Our belief is that great custom builders are those that that can bring to life the values and passions of the buyer, confidently sweeping aside convention and the ‘rules’ that constrain creativity and individualism. In Untitled Motorcycles latest project they have built upon their heritage in BMW twins, and delivered a bike that reflects the desires and wishes of their client’s personal values – that the project be built using a make-do-and mend philosophy.
The bike, a BMW R60/7 had already undergone a poor first attempt to turn it into a café racer when it reached Untitled HQ, with faulty wiring held together with tape, poor engine setup and ill fitting parts from seat to handlebars. The easy choice would be to start again with a full strip down, sand blast, powder coat and addition of the ‘standard’ off the shelf new components, perfectly calibrated and ready for use.
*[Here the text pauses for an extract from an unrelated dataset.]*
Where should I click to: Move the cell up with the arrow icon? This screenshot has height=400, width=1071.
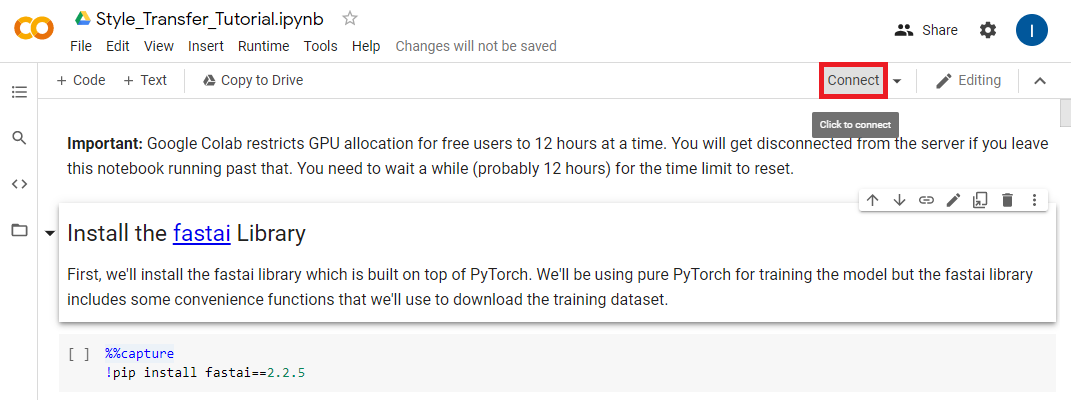pos(873,200)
The client however had other plans in store with a sole request that no new part be used in the development of the bike, even if this was at the cost of aesthetics and price, with the exceptions being safety and practical related items such as gaskets and oils. Some bike builders might of walked away, but the boys and girls at Untitled were not fazed, and by the looks of the photos have not been hindered in their ability to implement some lovely unique features.
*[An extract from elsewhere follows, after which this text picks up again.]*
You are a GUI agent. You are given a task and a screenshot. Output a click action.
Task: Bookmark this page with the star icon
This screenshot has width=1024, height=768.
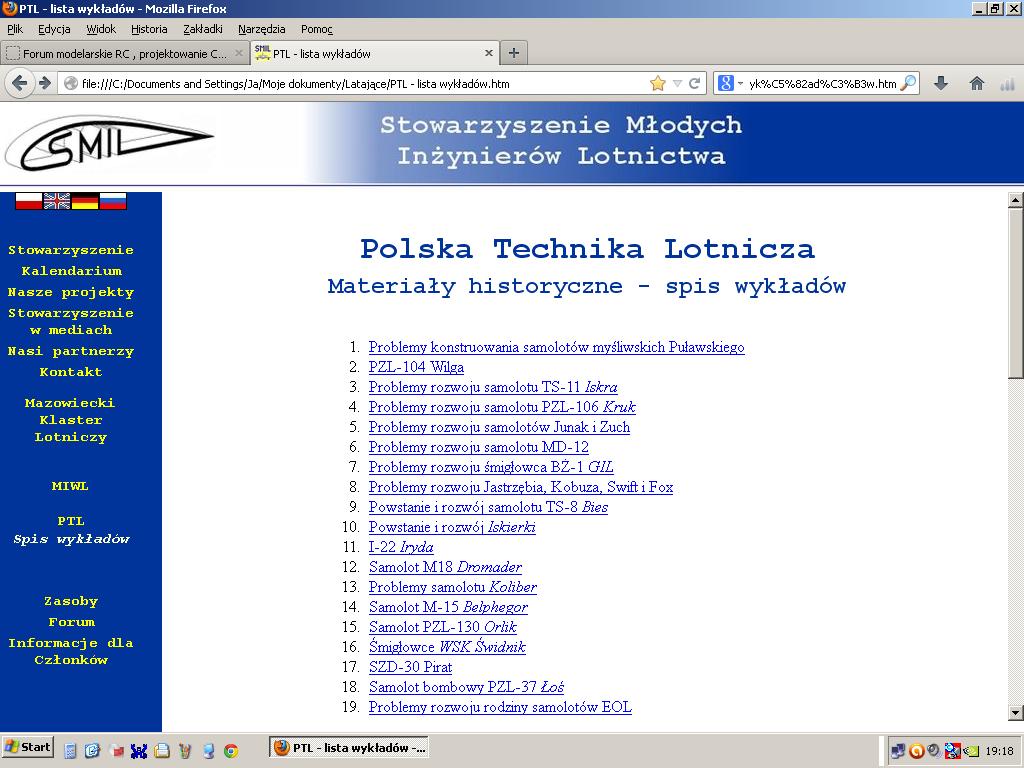(657, 84)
For a start, the sub frame was remodelled to include a rear rack that can be accessed using a removable padded pillion seat. Scrap pieces of metal found in a waste bucket were used to construct the support beams for the rack and necessary mounting plates. The leather used in the construction of the seat was sourced from a leather jacket found in a second hand store. Other make-do-and-mend parts included pillion foot pegs and mounting brackets, front and rear guards which were recut, filled in and polished, brake light and indicators, grips and Renthal handlebars that were originally red in color. Even the braking was updated with replacement reservoir, and steel pipeline – you guessed it all second hand reconditioned.
Given the state of the original wiring, a second hand loom was sought, and connected into other used but tested components such as a police regulator, starter motor, and switches. The real crowning glory is the addition of an 1960’s Garelli headlight and speedometer taken from a scooter, which was hacked to work on 12V from 6V, absorb a neutral light and accept a BMW speedo cable. Alongside the stripped down tank, which was lacquered to avoid rusting, we also really rate the scooped custom quilt seat which is one we haven’t seen before.
Is this the most original looking and complicated bike to come out of Untitled, certainly not, but by ruthlessly pursuing the vision of the customer, they have shown what brilliant bike building is all about.